2. Expanding into New Countries to Improve Decentralization

• After George’s initial onboarding, George and I identified opportunities to expand into underrepresented regions where there were very few nodes. The vast majority of nodes are in Europe and North America, so expanding to Latin America was an opportunity to strengthen decentralisation and network resilience.

• Since we’ve known each other for a long time and saw this as a good opportunity, we structured ownership through a jointly owned legal entity, ensuring clear accountability.

• It’s important to emphasise that if we had been trying to maximise rewards, we could have onboarded under multiple separate entities to take advantage of Gen2 node reward mechanisms. We deliberately did not do this, demonstrating that our goal was never to game the system.

• Additionally, some data centers only accept legal entities as customers, which was another reason for structuring the setup this way.

3. Further Expansion in Panama

• Later, I added four more nodes in my personal capacity in Panama, all of which were accurately declared in the self-declarations.

• There are no “aliases” or hidden entities involved—everything is fully transparent and documented.

Forum Participation & Communication

• There is no rule on forum usernames, and I have always used the same forum name I am posting from now.

• The Element channel is the primary space where node providers discuss operations, not this forum.

• Regarding past forum posts, it is completely reasonable to reference previously successful NNS proposals to ensure alignment. This is standard practice, as proposal rejections come with costs.

Commitment to the Community & Ecosystem

• We are active contributors to the Node Provider Working Group and ICP ecosystem. We both invest in ecosystem projects and strategically work with founders to help develop projects.

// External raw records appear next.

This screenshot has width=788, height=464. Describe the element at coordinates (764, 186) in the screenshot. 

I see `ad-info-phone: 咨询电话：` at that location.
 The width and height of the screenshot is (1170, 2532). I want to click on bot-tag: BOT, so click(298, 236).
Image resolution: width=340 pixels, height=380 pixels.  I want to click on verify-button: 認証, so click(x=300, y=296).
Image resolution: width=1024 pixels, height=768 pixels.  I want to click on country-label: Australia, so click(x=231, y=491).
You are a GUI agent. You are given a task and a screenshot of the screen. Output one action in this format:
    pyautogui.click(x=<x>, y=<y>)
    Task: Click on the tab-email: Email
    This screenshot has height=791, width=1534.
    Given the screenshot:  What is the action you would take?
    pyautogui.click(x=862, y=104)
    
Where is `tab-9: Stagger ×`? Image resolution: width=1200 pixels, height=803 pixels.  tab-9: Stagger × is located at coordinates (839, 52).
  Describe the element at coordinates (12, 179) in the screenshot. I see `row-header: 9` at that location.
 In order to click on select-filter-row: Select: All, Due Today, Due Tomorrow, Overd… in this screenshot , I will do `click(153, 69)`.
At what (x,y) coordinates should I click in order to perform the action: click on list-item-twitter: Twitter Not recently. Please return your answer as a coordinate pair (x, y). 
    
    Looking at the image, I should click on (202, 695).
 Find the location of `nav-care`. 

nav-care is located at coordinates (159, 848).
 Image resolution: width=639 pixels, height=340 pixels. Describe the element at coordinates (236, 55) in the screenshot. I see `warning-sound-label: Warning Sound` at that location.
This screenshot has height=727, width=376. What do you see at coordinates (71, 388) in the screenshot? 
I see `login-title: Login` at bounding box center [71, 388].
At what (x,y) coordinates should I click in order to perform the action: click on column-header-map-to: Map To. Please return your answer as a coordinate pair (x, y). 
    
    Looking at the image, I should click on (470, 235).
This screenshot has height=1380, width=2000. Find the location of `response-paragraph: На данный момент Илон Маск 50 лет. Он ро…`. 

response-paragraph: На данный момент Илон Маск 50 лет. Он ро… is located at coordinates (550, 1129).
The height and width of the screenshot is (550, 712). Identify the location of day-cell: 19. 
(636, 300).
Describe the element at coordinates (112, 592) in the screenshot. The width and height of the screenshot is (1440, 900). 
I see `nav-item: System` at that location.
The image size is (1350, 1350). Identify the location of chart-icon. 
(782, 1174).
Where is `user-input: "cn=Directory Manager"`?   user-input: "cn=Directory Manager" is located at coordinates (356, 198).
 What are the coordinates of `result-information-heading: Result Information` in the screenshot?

• We have met many DFINITY employees and fellow node providers in person, including at the Zurich node provider meet-up in May 2024.

• As the Internet Computer evolves, we remain committed to constructive discussions about node provider onboarding and broader ecosystem growth.

At the end of the day, our actions have been fully transparent, strategically sound, and beneficial to the network. The Internet Computer needs more node decentralisation, and our efforts have contributed to that goal.

Tina

Hi Tina,

Thanks for your explanation. Could you please follow up with a clear statement that clarifies the relation that @geeta23 and @paul23 have to you and @GAbassad? You’ve omitted this from your explanation above.

@tina23, it’s now been two weeks since I asked you this. You took the time to write the response above and avoided the most important question. What relation do these accounts have to you and/or @GAbassad?

Are you surprised by the commonalities these accounts have to yours? Is it a coincodence?